READING PASSAGE =
Working on the Block Out
When beginning the block out, it’s very important to capture as much detail as you can while not over-doing it. This isn’t going to be a high-poly asset, but it should be a place-holder that can be handed over to an animator or another individual to work with until the gun is finished.
I’ll keep my references open in PureRef to look at. While I’m in Maya, I’ll keep an image plane that holds a side view of the gun. That way, I have an easy and quick reference to look at. To get the basic shape of the Springfield XDM, time and effort were spent understanding the shapes before crafting them. I would start with primitive shapes in a side view to capture the silhouettes before fleshing them out. I went ahead and modeled the inside of the slide where the bullet ejects, as well as having the barrel’s inside modeled.
After getting the gun block out completed, I moved onto blocking out the Reflex Sight. Same process here: gather good references, set up the scene, and model while looking at the references. Studying my reference and modeling from those images yielded positive weekly feedback and necessary adjustments.
Achieving a High-Poly Look
The transition to a 3D high-poly look happens in ZBrush, with preparations being done in Maya. When modeling, I keep a copy of any Boolean shapes on a separate layer. This helps later on when constructing the high-poly. I leave text and labels for Substance Painter instead of baking it in ZBrush.
Once the block out is done being modeled, I’ll go back and remove certain detail geo from the gun mesh. Below, you can see those indents and the iron sight hole removed, along with some other details.
Once I’m done patching up the base mesh of the gun, I’ll export it as one object and the Booleans in another object. In ZBrush, I import the files and split all the objects into their own Subtools. Then I’ll merge Subtools of the gun together and organize the Booleans accordingly.

TASKS AND EXERCISES =
(1) Answer these questions using the passage on modeling the Springfield XDM:
(a) In which program are the references kept open?
(b) What was blocked out after the gun block out was completed?
(c) Which program are text and labels left for?
(2) Does each statement agree with the passage on modeling the Springfield XDM? Answer yes or no, and quote the words that decide it.
(a) The block out is meant to be a high-poly asset.
(b) Copies of Boolean shapes are kept on a separate layer.
(c) The gun and the Booleans are exported together as a single object.
(3) Carry on the passage on modeling the Springfield XDM from where it stops.

SOURCE MATERIAL =

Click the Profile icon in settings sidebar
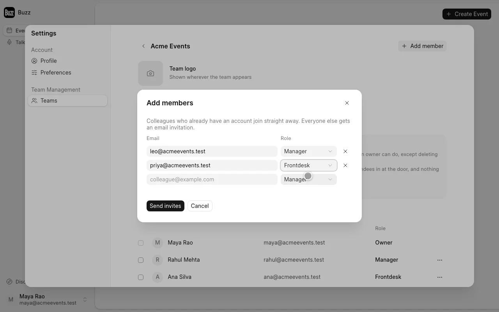 (x=34, y=61)
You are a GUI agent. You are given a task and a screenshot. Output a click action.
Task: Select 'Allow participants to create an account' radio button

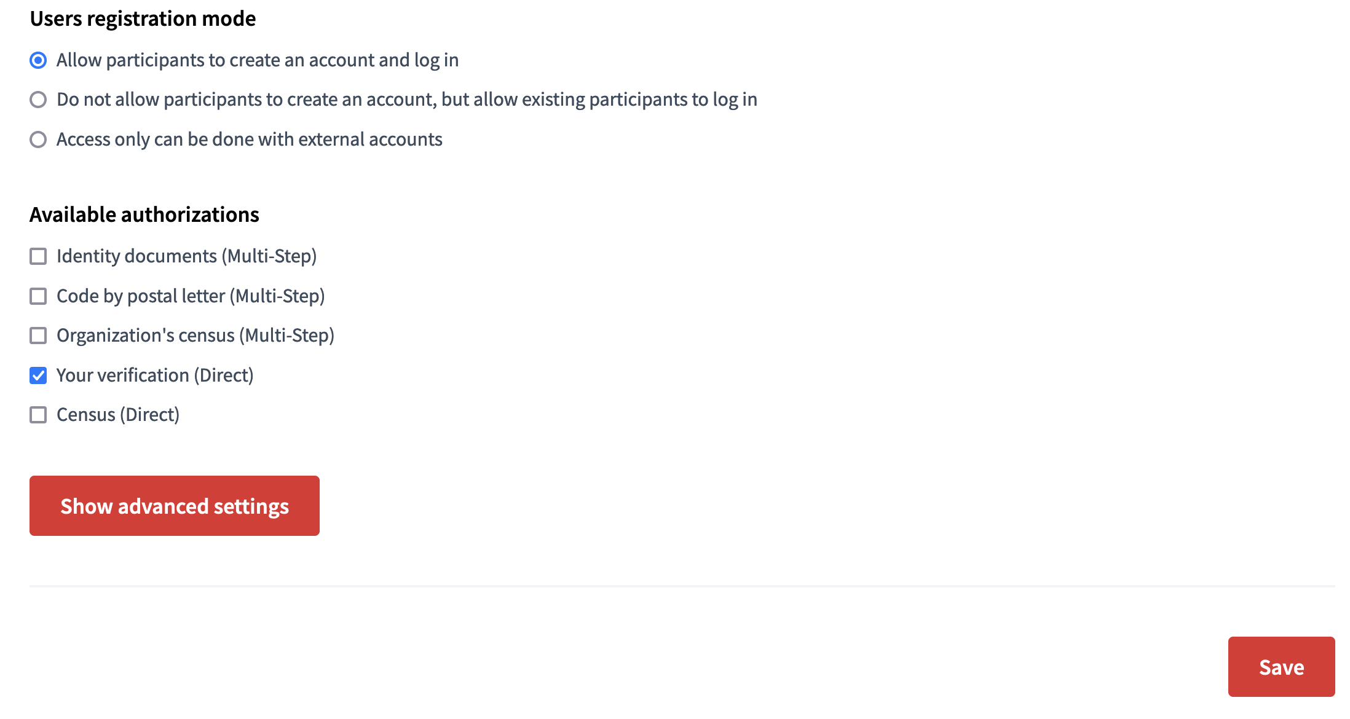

TASK-BY-TASK OUTPUTS =
(1)
(a) PureRef
(b) The Reflex Sight
(c) Substance Painter

(2)
(a) No: "This isn’t going to be a high-poly asset"
(b) Yes: "I keep a copy of any Boolean shapes on a separate layer."
(c) No: "I’ll export it as one object and the Booleans in another object."

(3)
For the high poly, the process can be quick if everything is laid out correctly in Maya. Since I organized all my Subtools and I had the body of the gun set, all I have to do is just click “Live Boolean,” and the results are there.
From here, I’ll look at the reference and change things if needed. When I’m happy with all Subtools, I use “Make Boolean Mesh”, following that with a high-resolution Dynamesh pass. Doing so retains a lot of my details and gives me more than enough resolution for the Polish pass.
The Polish pass is using the sliders in the Deformation section in the Tools. These Polishing options give that nice 3D high-poly feeling to the bake while giving smooth transitions between surfaces and edges.
Once the Polishing pass is completed, I’ll use Decimation Master to get a medium res mesh that I’ll move back into Maya to build the low-poly.
Having these decimated versions will help determine what details need to be modeled in and what can be left to the textures.
It didn’t take long to crank out the low-poly. Since I have a medium detailed block out, I could use that as a starting point. I’d add or remove geo if needed and clean up any loose ends.
Having that block out from the start really helps out by letting you focus on the more important shapes. Even though the mesh is in a single layer, the animated parts are still kept separate, just like they were from the block out.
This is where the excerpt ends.